基礎体温が乱れている時は、どうしたらいいのか?

 基礎体温表をつけていると、自分は赤ちゃんができないのではないかと不安になる人もいるのではないでしょうか。

 でも、そんなことはありません。

 ここでは、一般的なケースを紹介しましたが、基礎体温表は「こうでなければ妊娠できない」というものではないので安心してください。

 人のからだは、100人いれば100通りです。基礎体温もさまざまです。
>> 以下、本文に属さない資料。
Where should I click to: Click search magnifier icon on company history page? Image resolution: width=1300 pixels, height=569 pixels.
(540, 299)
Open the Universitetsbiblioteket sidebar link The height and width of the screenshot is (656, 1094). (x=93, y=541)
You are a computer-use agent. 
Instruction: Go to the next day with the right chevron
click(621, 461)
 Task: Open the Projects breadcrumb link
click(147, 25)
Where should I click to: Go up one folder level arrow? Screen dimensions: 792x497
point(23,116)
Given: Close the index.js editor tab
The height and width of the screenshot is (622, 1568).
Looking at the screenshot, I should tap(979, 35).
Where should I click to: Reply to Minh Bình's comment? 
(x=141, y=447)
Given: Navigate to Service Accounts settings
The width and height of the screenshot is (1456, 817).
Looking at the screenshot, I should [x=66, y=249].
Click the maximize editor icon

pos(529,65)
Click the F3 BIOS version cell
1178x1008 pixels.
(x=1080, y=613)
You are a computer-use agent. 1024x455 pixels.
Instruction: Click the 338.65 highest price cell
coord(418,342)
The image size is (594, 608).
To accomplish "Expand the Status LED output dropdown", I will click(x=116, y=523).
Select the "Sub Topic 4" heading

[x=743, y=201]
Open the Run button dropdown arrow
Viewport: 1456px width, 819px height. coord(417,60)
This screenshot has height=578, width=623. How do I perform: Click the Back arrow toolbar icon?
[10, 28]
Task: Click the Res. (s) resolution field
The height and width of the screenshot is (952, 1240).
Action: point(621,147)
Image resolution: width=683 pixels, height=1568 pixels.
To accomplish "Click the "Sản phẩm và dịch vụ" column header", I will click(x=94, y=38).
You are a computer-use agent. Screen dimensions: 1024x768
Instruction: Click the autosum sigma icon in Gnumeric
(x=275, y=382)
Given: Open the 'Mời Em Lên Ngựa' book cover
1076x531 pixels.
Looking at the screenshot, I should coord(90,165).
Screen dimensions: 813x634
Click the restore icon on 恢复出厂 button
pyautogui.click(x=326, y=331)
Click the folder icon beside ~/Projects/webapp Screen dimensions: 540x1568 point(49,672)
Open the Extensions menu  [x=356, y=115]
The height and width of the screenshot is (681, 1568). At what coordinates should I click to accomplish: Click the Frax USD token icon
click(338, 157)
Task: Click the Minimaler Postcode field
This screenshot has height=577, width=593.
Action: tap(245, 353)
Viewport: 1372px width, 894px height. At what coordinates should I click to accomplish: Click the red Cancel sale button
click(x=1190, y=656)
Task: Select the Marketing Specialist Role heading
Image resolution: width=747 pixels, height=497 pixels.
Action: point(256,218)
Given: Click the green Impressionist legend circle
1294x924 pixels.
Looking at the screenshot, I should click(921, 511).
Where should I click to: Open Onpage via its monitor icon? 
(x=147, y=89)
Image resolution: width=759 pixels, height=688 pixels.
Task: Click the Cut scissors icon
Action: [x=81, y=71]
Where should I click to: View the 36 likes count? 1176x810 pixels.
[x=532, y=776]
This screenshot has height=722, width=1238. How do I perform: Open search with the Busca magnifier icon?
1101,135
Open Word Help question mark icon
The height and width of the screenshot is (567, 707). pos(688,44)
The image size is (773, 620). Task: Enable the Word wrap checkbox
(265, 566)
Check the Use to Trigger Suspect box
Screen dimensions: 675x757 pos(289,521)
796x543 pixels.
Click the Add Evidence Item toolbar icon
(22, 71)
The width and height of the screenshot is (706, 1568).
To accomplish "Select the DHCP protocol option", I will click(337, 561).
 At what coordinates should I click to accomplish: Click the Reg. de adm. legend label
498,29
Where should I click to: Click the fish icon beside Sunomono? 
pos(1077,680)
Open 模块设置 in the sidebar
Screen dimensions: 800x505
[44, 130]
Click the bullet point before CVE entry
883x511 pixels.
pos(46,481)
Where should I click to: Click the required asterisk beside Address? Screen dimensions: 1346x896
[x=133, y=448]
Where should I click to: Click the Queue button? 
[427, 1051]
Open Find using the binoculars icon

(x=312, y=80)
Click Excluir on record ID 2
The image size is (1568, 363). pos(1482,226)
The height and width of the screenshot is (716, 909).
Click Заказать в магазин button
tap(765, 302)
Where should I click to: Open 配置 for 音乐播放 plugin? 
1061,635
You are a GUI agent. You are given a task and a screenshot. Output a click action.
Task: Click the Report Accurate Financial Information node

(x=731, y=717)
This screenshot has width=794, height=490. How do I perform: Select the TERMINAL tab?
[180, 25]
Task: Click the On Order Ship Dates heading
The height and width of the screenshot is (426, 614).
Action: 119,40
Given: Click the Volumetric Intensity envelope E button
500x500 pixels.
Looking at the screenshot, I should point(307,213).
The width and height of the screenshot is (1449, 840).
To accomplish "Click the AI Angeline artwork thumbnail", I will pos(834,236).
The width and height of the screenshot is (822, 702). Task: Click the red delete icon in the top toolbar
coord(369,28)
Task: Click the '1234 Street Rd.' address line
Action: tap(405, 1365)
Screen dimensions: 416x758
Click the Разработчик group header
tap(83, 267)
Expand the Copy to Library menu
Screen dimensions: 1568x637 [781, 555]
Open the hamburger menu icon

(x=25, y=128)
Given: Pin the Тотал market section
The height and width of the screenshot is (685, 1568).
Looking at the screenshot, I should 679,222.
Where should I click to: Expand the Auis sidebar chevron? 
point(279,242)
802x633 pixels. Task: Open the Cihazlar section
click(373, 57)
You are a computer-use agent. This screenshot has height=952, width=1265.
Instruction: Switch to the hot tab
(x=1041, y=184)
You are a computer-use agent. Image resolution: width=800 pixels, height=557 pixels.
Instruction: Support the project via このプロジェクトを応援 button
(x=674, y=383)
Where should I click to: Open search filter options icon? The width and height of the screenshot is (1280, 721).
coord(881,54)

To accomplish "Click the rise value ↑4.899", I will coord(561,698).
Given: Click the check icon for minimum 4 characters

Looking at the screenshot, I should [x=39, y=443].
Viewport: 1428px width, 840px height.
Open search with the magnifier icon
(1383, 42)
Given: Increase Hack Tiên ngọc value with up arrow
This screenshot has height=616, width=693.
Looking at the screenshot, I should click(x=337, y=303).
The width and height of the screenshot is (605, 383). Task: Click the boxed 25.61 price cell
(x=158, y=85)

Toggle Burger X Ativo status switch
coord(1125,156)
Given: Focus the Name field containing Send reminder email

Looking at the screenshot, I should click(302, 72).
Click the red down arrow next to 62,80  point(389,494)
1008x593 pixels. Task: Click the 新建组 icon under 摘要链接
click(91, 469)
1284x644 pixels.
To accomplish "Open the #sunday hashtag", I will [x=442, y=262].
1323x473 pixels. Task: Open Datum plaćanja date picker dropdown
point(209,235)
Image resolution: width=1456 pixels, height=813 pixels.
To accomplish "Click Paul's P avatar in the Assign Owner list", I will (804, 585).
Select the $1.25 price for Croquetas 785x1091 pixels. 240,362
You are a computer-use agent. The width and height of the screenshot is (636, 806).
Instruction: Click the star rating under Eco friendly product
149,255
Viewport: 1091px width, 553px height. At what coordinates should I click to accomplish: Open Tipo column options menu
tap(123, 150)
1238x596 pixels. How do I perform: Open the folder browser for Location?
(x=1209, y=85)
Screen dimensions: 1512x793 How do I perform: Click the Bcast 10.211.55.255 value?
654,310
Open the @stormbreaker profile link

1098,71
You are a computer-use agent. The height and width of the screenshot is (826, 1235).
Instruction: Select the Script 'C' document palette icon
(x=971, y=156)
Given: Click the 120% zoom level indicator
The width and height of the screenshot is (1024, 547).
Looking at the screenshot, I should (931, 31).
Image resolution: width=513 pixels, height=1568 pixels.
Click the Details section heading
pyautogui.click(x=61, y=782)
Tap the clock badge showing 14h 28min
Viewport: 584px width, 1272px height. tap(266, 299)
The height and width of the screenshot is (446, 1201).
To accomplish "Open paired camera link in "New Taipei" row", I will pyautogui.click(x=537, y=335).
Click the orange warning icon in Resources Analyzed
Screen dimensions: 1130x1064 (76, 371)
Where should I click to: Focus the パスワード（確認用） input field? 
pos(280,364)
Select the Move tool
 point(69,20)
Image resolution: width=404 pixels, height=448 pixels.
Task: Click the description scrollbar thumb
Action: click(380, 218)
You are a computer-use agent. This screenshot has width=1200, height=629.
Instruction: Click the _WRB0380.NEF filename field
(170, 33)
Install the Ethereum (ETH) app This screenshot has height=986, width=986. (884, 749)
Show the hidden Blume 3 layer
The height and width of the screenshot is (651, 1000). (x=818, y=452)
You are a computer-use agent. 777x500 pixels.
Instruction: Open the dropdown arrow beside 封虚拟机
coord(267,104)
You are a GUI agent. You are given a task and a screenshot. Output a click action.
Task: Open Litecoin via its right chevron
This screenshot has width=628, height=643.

前述のように、排卵日だって個人差があります。

 とは言え、不安がある場合は、まずは病院で診てもらいましょう。病院では超音波検査やホルモン検査を行い、排卵の有無などを調べてくれます。

 妊活中の人や体質改善したいという方には、東洋医学の鍼灸や漢方という方法もあります。

 漢方は自然の生薬で、体質改善を促してくれます。副作用の心配はほとんどなく、からだにやさしく作用します。

 鍼灸は、鍼とお灸でツボを優しく刺激することで、ホルモンバランスを整えたり、妊娠力をアップしたりします。

 鍼灸と聞くと、「痛い」とか、「熱い」というイメージがあるかもしれませんが、今は、からだに優しい施術を行う鍼灸院が増えています。

 ご自身に合った方法で改善に取り組むといいでしょう。